Annotate all bugs in provided DATASETS

Each DATASET is expected to be an existing directory with the following structure, by default:

<dataset_directory>/<bug_directory>/patches/<patch_file>.diff

You can change the /patches/ part with the --patches-dir option. For example, with --patches-dir='' the script would expect data to have the following structure:

<dataset_directory>/<bug_directory>/<patch_file>.diff

Each DATASET can consist of many BUGs, each BUG should include patch to annotate as *.diff file in 'patches/' subdirectory (or in subdirectory you provide via --patches-dir option).

Usage:

console $ diff-annotate dataset [OPTIONS] DATASETS...

Arguments:

  • DATASETS...: [required]

Options:

  • --output-prefix DIRECTORY: Where to save files with annotation data.
  • --patches-dir DIR_NAME: Subdirectory with patches; use '' to do without such [default: patches]
  • --annotations-dir DIR_NAME: Subdirectory to write annotations to; use '' to do without such [default: annotation]
  • --uses-fanout / --no-uses-fanout: Dataset was generated with fan-out [default: no-uses-fanout]
  • --help: Show this message and exit.

diff-annotate patch

Annotate a single PATCH_FILE, writing results to RESULT_JSON

Usage:

console $ diff-annotate patch [OPTIONS] PATCH_FILE RESULT_JSON

Arguments:

  • PATCH_FILE: unified diff file to annotate [required]
  • RESULT_JSON: JSON file to write annotation to [required]

Options:

  • --help: Show this message and exit.

diff-annotate from-repo

Create annotation data for commits from local Git repository

You can add additional options and parameters, which will be passed to the git log -p command. With those options and arguments you can specify which commits to operate on (defaults to all commits).

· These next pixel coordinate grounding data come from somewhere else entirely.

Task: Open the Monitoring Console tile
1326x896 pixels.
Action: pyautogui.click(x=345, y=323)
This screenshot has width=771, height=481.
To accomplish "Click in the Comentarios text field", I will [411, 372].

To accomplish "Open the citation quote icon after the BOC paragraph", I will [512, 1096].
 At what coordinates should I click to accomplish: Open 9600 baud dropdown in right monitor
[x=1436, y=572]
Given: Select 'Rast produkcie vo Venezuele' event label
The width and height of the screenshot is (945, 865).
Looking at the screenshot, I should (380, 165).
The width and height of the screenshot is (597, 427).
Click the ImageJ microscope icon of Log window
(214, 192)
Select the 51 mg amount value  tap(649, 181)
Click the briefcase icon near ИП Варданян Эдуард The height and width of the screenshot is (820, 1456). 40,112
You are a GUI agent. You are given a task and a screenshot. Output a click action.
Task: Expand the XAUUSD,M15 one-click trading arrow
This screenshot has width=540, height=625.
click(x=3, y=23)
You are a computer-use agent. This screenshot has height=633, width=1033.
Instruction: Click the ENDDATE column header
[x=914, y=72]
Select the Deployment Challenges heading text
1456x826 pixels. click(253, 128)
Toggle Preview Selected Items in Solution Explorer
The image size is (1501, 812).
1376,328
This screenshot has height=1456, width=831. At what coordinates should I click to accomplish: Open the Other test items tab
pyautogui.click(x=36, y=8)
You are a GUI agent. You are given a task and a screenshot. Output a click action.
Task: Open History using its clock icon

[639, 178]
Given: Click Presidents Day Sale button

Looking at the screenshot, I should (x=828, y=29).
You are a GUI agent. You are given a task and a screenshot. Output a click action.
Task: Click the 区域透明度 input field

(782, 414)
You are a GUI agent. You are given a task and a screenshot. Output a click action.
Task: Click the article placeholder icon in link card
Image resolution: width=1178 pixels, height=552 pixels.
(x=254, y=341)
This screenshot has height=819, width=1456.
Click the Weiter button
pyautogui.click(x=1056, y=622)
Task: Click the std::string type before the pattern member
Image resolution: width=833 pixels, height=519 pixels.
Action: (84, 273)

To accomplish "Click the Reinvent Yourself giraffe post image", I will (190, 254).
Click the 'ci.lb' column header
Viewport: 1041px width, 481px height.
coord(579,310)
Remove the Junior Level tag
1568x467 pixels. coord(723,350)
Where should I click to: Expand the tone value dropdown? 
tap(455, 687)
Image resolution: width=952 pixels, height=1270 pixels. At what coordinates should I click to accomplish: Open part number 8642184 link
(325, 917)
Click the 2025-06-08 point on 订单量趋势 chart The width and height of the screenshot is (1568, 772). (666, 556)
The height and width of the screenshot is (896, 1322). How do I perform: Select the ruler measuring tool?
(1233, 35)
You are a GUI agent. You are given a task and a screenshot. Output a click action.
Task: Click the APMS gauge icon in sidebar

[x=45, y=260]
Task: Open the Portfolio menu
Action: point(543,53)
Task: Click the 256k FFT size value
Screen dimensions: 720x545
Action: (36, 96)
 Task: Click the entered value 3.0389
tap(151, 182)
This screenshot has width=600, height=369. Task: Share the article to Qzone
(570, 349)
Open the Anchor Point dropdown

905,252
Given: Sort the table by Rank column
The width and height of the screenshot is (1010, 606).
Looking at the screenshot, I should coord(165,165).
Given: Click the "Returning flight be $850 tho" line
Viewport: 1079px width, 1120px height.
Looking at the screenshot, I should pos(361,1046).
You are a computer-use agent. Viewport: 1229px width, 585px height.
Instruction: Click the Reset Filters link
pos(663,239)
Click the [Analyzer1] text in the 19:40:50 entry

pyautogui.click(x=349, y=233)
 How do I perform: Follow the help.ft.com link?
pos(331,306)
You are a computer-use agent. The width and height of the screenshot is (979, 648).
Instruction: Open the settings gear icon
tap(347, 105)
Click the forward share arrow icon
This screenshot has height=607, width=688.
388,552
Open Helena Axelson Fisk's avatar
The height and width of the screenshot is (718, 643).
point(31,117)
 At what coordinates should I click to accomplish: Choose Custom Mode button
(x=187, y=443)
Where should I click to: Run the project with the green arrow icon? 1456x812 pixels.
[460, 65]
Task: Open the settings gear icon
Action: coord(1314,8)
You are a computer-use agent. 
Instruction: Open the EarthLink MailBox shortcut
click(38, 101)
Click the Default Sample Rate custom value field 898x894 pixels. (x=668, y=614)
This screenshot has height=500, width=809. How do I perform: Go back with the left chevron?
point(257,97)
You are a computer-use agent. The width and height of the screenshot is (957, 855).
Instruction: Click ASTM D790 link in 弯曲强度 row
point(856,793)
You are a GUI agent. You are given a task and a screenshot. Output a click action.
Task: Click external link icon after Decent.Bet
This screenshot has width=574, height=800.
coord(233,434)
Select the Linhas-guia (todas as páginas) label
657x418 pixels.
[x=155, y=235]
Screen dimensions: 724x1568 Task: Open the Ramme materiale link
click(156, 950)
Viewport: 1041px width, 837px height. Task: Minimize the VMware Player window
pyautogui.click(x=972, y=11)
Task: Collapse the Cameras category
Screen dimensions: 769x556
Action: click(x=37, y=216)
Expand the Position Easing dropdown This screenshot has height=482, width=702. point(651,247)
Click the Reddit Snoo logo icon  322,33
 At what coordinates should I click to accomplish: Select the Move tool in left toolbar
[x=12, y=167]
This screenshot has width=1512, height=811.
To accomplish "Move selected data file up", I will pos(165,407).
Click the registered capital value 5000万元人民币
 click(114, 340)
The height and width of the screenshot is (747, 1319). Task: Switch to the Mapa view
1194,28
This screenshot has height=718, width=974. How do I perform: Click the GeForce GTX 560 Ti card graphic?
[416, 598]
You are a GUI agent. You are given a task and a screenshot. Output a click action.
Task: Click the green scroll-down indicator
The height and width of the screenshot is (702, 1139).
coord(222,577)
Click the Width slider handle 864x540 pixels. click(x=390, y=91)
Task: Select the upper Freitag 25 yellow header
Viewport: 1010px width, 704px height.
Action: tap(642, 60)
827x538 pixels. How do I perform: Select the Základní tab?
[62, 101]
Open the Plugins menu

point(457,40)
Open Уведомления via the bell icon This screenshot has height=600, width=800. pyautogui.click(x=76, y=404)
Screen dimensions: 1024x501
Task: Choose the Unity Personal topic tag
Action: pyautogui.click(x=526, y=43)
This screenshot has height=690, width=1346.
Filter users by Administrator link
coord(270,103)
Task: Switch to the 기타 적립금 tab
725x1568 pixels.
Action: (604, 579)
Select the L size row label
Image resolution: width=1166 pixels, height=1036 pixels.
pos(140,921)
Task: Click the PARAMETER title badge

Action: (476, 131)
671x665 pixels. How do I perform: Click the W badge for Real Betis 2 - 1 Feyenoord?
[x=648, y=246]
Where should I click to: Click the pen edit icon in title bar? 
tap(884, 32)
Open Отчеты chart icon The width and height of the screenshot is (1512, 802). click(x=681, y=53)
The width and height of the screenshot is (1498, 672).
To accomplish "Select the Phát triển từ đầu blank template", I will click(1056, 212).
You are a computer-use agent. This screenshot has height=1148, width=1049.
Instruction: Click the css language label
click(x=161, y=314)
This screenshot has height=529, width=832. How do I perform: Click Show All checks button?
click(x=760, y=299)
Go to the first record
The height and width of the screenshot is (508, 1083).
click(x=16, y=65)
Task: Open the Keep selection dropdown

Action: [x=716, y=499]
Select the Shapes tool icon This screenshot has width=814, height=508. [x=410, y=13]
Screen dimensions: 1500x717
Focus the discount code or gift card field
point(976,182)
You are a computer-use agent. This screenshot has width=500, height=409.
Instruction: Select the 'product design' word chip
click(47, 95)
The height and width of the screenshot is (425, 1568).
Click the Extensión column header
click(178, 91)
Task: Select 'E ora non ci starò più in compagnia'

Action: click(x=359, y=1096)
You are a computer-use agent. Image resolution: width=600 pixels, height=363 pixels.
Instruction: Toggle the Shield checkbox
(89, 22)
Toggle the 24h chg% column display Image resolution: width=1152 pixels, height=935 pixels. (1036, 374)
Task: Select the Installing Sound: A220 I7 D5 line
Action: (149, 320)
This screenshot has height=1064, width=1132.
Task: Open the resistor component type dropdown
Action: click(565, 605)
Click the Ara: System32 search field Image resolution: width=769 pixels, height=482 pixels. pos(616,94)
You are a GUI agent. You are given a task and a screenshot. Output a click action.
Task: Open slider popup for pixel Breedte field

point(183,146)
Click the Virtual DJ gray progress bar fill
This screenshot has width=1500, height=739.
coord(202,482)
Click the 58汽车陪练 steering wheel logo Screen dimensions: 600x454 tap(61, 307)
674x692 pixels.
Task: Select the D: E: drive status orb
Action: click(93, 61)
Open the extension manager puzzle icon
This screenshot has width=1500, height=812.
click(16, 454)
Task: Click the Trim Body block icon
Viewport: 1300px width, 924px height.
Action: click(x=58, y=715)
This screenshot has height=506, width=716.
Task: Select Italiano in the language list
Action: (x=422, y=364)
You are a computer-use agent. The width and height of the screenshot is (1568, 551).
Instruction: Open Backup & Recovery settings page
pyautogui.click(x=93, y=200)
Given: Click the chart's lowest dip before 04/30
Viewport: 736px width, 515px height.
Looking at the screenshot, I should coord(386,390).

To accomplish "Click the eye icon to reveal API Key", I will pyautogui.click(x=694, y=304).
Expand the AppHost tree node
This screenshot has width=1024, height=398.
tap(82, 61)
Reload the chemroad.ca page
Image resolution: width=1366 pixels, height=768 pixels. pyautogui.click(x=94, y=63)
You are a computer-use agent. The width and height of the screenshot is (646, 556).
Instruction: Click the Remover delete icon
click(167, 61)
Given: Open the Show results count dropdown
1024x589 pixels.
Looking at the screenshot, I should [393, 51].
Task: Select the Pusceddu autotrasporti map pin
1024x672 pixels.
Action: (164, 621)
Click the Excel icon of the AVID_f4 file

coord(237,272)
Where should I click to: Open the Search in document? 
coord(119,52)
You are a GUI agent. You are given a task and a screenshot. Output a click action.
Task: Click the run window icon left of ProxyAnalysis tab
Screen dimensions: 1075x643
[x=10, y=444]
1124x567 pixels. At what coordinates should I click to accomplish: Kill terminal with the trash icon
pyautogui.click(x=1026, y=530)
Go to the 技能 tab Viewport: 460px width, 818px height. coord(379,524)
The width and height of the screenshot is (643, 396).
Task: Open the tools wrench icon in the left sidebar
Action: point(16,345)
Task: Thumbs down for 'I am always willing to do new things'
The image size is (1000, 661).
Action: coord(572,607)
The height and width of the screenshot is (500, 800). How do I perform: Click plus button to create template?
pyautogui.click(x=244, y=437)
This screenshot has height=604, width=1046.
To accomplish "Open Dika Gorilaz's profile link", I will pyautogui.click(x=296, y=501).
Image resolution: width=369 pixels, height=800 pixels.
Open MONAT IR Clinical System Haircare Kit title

See https://git-scm.com/docs/git-log or man git-log (or git log --help).

When no is specified, it defaults to HEAD (i.e., the whole history leading to the current commit). origin..HEAD specifies all the commits reachable from the current commit (i.e., HEAD), but not from origin. For a complete list of ways to spell , see the "Specifying Ranges" section of the gitrevisions(7) manpage:

https://git-scm.com/docs/gitrevisions#_specifying_revisions

Note that --use-fanout and --bugsinpy-layout are mutually exclusive.

Usage:

console $ diff-annotate from-repo [OPTIONS] REPO_PATH

Arguments:

  • REPO_PATH: Path to git repository. [required]

Options:

  • --output-dir DIRECTORY: Where to save generated annotated data. [required]
  • --use-fanout / --no-use-fanout: Use fan-out when saving annotation data [default: no-use-fanout]
  • --bugsinpy-layout / --no-bugsinpy-layout: Create layout like the one in BugsInPy [default: no-bugsinpy-layout]
  • --annotations-dir DIR_NAME: Subdirectory to write annotations to; use '' to do without such [default: annotation]
  • --use-repo / --no-use-repo: Retrieve pre-/post-image contents from repo, and use it for lexing [default: use-repo]
  • -j, --n_jobs INTEGER: Number of processes to use (joblib); 0 turns feature off [default: 0]
  • --help: Show this message and exit.